RMSSS: Computes Root Mean Square Skill Score

Description

Arrays var_exp & var_obs should have the same dimensions except along posloop where the length can be different, with the number of experiments/models for var_exp (nexp) and the number of obserational datasets for var_obs (nobs). RMSSS computes the Root Mean Square Skill Score of each jexp in 1:nexp against each jobs in 1:nobs which gives nexp x nobs RMSSS for each other grid point of the matrix (each latitude/longitude/level/leadtime). The RMSSS are computed along the posRMS dimension which should correspond to the startdate dimension. The p-value is provided by a one-sided Fisher test.

Usage

RMSSS(var_exp, var_obs, posloop = 1, posRMS = 2)

Arguments

Value

Array with dimensions : c(length(posloop) in var_exp, length(posloop) in var_obs, 2, all other dimensions of var_exp & var_obs except posRMS).
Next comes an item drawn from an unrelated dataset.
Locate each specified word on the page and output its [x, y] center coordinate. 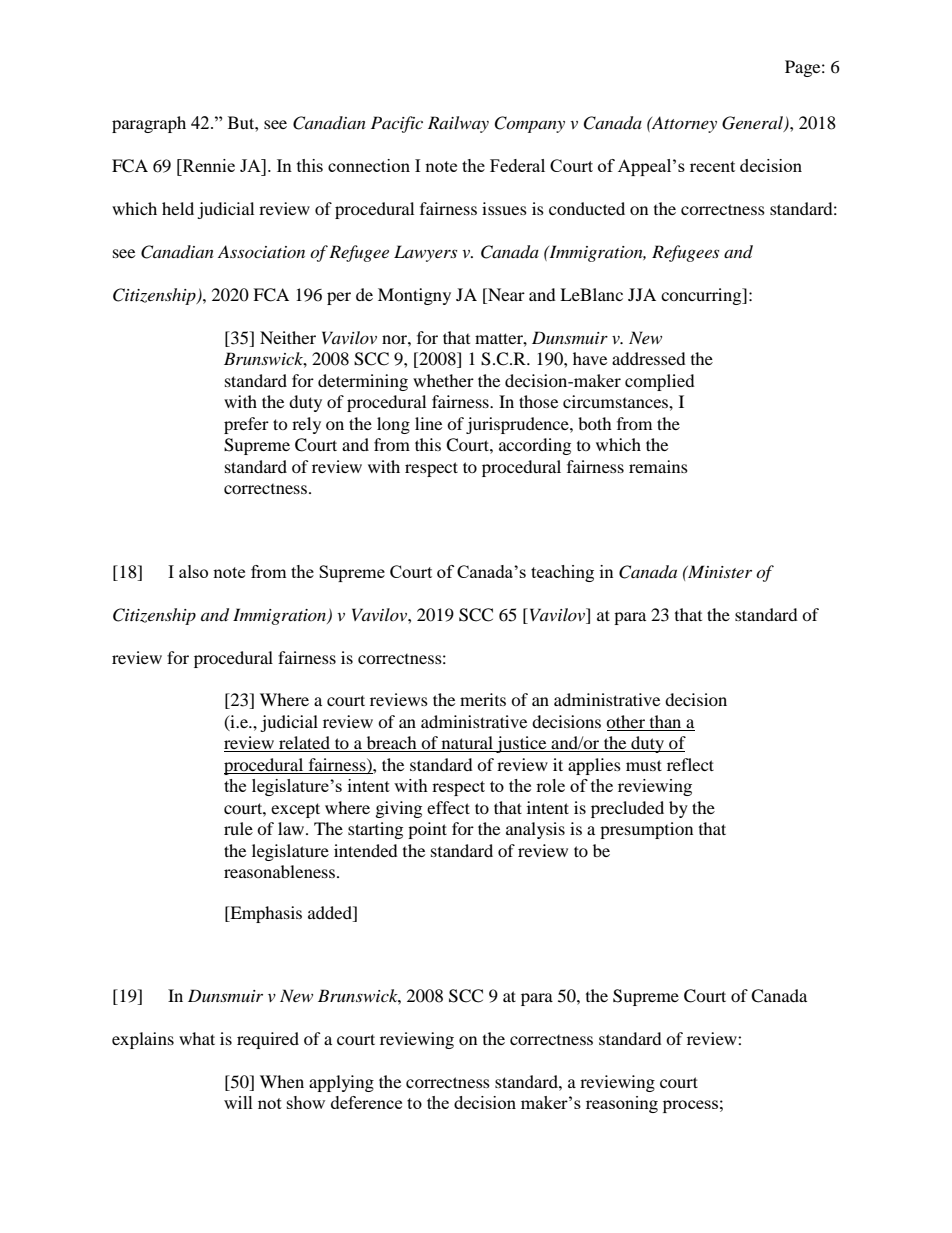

The dimension 2 corresponds to the RMSSS and the p.value of the one-sided Fisher test with Ho: RMSSS = 0.

Examples

Run this code
# Load sample data as in Load() example:
example(Load)
clim <- Clim(sampleData$mod, sampleData$obs)
ano_exp <- Ano(sampleData$mod, clim$clim_exp)
ano_obs <- Ano(sampleData$obs, clim$clim_obs)
rmsss <- RMSSS(Mean1Dim(ano_exp, 2), Mean1Dim(ano_obs, 2))
rmsss2 <- array(dim = c(dim(rmsss)[1:2], 4, dim(rmsss)[4]))
rmsss2[, , 2, ] <- rmsss[, , 1, ]
rmsss2[, , 4, ] <- rmsss[, , 2, ]
PlotVsLTime(rmsss, toptitle = "Root Mean Square Skill Score", ytitle = "", 
            monini = 11, limits = c(-1, 1.3), listexp = c('CMIP5 IC3'), 
            listobs = c('ERSST'), biglab = FALSE, hlines = c(-1, 0, 1), 
            fileout = 'tos_rmsss.eps')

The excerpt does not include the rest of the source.